Supplied material Start Marker

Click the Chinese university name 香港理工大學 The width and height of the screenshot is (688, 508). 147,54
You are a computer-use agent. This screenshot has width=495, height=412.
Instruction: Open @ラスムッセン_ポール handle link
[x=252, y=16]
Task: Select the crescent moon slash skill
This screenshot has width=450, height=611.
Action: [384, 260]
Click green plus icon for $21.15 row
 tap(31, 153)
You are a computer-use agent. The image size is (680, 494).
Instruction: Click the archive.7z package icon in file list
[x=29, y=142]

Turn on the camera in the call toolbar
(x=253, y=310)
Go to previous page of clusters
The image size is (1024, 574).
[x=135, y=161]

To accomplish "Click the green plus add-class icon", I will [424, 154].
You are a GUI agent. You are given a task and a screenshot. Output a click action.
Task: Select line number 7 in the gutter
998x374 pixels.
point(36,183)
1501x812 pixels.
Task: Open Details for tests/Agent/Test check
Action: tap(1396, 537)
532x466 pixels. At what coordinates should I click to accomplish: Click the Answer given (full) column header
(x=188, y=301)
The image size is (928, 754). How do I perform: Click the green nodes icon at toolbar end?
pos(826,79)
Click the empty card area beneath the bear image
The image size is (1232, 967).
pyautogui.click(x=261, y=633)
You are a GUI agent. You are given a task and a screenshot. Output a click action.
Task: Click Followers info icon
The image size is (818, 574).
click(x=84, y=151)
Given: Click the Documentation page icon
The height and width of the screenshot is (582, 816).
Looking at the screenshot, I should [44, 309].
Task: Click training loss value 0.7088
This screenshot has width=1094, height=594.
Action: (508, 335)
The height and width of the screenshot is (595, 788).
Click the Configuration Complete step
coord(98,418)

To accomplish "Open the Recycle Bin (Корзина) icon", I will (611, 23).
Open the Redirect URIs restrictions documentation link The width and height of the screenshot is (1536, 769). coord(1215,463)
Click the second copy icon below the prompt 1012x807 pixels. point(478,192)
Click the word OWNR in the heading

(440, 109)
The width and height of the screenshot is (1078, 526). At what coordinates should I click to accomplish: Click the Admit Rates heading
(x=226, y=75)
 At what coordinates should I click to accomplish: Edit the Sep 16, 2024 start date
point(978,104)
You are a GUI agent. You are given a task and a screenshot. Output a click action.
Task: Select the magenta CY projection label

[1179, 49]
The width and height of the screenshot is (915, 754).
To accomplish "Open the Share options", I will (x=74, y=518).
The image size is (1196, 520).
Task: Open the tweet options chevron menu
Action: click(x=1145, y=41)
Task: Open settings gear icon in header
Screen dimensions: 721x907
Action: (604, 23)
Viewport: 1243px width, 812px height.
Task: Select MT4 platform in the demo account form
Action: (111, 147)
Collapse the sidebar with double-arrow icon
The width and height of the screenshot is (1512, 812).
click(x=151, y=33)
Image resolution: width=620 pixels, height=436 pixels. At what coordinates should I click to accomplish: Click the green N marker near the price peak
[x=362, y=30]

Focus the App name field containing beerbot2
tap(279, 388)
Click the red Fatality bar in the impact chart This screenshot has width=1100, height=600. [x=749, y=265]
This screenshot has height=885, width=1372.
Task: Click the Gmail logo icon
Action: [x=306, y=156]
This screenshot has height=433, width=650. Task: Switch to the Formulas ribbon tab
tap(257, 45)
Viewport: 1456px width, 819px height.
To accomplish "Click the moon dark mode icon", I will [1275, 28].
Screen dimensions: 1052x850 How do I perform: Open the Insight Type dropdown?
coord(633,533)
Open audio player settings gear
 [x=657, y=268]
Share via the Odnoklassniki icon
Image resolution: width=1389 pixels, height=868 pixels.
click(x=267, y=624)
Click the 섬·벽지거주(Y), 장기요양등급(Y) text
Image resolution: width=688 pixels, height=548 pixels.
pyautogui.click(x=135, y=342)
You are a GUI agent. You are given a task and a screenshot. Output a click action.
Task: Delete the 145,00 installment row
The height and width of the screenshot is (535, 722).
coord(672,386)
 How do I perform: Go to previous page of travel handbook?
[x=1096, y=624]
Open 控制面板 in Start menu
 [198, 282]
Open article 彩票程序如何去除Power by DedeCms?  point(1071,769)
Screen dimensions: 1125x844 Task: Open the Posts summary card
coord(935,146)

Supplied material End Marker

## Exercise directions
Pull every line with the word "computer" from the data.

## Solution to the problem
You are a computer-use agent. This screenshot has width=495, height=412.
You are a computer-use agent. The image size is (680, 494).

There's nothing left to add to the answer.